Our shared life was perfect.
Until two years ago, on a bright, clear summer morning, when Jesse’s Volvo tapped the median on the Kennedy Expressway. If he’d been driving during the aching crawl of rush hour, it would have amounted to a fender bender, but traffic was sparse that Sunday, and a mere brush with concrete at sixty-five miles per hour sent him spinning off across all four lanes, slamming into a few cars on his way over to the guardrail, where his car flipped once, twice, and hit the concrete bottom with such force it flattened the top of Jesse’s car.
People said I should be thankful no one else was seriously injured. I wouldn’t wish pain on anyone, but I had to admit I did wish the universe had disbursed it more fairly—a broken leg here, a fractured clavicle there. Jesse took it all, his body crumpled and broken, and he wouldn’t have had it any other way.
I would, though. I’d have had it any other way.
Because now? That perfection? That safety? That comfort?
All gone.
Our perfect system.
All. Gone.
I jabbed the snooze bar for the third time, settling in for another dip into the dark underworld of sleep, when Trey pounded on the wall between us, shouting, “Just get up already!”

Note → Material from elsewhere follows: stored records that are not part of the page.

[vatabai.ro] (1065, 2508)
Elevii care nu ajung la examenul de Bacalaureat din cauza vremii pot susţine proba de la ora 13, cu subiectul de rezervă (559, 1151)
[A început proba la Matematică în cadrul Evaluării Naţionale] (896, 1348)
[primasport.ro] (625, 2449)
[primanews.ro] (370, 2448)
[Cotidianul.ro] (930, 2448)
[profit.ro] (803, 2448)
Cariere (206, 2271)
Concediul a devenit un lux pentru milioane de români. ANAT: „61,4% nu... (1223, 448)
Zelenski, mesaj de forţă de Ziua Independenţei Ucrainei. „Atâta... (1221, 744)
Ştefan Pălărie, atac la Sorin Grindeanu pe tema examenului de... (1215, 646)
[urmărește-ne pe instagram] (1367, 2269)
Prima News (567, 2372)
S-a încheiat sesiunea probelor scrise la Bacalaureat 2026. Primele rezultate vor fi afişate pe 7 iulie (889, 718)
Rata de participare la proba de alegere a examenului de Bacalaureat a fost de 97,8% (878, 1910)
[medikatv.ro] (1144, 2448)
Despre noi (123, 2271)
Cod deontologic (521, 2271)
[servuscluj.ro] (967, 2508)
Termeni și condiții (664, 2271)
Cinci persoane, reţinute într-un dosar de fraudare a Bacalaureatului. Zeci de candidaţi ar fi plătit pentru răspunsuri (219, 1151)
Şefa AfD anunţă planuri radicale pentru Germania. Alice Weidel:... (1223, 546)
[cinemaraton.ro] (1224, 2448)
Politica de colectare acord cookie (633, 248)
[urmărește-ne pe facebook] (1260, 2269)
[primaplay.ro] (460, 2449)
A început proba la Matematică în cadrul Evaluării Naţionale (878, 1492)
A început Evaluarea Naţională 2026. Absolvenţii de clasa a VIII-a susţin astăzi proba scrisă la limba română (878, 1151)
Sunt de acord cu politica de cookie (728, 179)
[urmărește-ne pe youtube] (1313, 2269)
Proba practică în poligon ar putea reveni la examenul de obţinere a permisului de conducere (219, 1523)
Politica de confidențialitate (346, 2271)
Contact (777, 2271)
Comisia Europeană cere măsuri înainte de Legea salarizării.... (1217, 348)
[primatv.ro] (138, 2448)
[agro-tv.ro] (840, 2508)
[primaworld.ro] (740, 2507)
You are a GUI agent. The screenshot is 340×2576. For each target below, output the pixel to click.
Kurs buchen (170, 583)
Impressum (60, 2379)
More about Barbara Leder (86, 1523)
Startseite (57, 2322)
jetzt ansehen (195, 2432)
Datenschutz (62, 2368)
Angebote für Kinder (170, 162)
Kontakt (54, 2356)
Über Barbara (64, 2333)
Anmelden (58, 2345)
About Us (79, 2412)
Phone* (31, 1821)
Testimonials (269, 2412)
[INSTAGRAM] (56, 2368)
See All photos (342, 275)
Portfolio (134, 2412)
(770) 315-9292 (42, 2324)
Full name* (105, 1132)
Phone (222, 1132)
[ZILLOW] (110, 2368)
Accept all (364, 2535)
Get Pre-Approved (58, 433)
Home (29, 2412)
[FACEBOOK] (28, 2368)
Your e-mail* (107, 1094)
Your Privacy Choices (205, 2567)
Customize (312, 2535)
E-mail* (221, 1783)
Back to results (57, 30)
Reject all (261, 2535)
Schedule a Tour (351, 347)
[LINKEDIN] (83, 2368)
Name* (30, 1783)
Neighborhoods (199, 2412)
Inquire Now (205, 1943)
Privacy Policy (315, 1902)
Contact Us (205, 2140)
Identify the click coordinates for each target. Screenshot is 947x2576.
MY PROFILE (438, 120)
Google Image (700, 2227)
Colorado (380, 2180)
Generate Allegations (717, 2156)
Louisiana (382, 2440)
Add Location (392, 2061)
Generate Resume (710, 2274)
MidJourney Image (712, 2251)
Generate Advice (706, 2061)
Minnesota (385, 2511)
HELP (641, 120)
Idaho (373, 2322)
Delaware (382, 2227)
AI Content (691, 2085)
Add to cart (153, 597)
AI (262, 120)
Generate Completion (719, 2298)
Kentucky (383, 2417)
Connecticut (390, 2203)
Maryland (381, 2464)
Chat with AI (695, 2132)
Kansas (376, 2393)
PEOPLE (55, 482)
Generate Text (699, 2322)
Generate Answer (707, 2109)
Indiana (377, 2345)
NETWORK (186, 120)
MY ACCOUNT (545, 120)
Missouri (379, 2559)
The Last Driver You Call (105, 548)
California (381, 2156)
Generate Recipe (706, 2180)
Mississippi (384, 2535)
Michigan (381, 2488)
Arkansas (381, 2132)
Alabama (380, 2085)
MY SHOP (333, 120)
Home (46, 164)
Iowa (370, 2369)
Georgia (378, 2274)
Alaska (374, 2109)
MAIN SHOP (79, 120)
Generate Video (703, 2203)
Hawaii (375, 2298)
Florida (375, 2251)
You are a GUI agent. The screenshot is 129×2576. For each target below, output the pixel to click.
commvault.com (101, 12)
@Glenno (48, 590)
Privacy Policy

“You can shower first!” I said, trying to sound chipper from beneath the duvet. Our elderly hot water heater was in its last throes, crackling and popping ominously every time we tried to take two showers at once. Trey said something that sounded vaguely like a curse word, but then I heard the groan of the pipes and the light rain of our weak water pressure.
I tucked my nose under my arm and sniffed. Not terrible. If I skipped a shower, I could close my eyes awhile longer, and push the start of morning to the side until after Trey left for school.
What felt like a few moments later, the jolt of an almost-man scream tore through my veil of sleep. “Mom! MOM! It’s freezing!”
Wincing as the sun’s bright rays bullied their way through my tightly shut blinds, I hauled myself out of bed. “I’ll call the guy,” I said, though I wasn’t quite sure which guy. The plumber with no sense of humor? The heating guy who always smelled like sauerkraut? Jesse would have known. The first phone call should have been to him.
Trey flung open the bedroom door, a towel around his waist. He shook his head like an angry dog, longish dark hair slapping wetly against goose-bumped skin. “This has got to be fixed, like, now.”
I managed a half smile. “How about later? Tools are required. And possibly mechanical equipment. And . . . a brain. I don’t think I have any of those right now.”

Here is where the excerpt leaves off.